Um levantamento da Fundação Abrinq, com base na Pnad Contínua do IBGE, indica que 77% dos adolescentes de 14 a 17 anos que exerciam alguma atividade profissional no primeiro trimestre de 2026 estavam em situação de trabalho infantil. O estudo foi divulgado recentemente e aponta que, apesar da taxa de desocupação ter atingido 6,1% no período — o menor índice da série histórica trimestral —, a inserção dos jovens no mercado de trabalho ainda é marcada por irregularidades.

Contexto da Pesquisa

Segundo a Fundação Abrinq, a participação dos adolescentes no mercado de trabalho voltou a crescer a partir de 2024, alcançando níveis semelhantes aos registrados entre 2012 e 2016. No entanto, a redução do trabalho infantil tem ocorrido de forma lenta.

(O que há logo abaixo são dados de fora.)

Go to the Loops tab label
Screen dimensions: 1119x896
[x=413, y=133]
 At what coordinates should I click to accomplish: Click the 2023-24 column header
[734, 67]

A pesquisa destaca que o número de crianças e adolescentes em trabalho infantil caiu de cerca de 9 milhões na década de 1990 para aproximadamente 1,5 milhão atualmente.

O que diz a Legislação

De acordo com a legislação brasileira, o trabalho é proibido para menores de 14 anos. Entre 14 e 16 anos, a contratação é permitida apenas na condição de aprendiz. Já a partir dos 16 anos, adolescentes podem trabalhar formalmente, desde que não exerçam atividades noturnas, perigosas ou insalubres. Essas regras visam proteger a saúde e o desenvolvimento dos jovens.

Desafios para a Erradicação

Especialistas ouvidos na reportagem afirmam que a erradicação do trabalho infantil depende de medidas de longo prazo, como:

  • Educação de qualidade;
  • Transferência de renda para famílias vulneráveis;
  • Mecanismos eficazes de denúncia e fiscalização.

A Fundação Abrinq defende o fortalecimento de políticas públicas, da educação e dos programas de aprendizagem para ampliar a proteção aos jovens e reduzir os casos de irregularidade.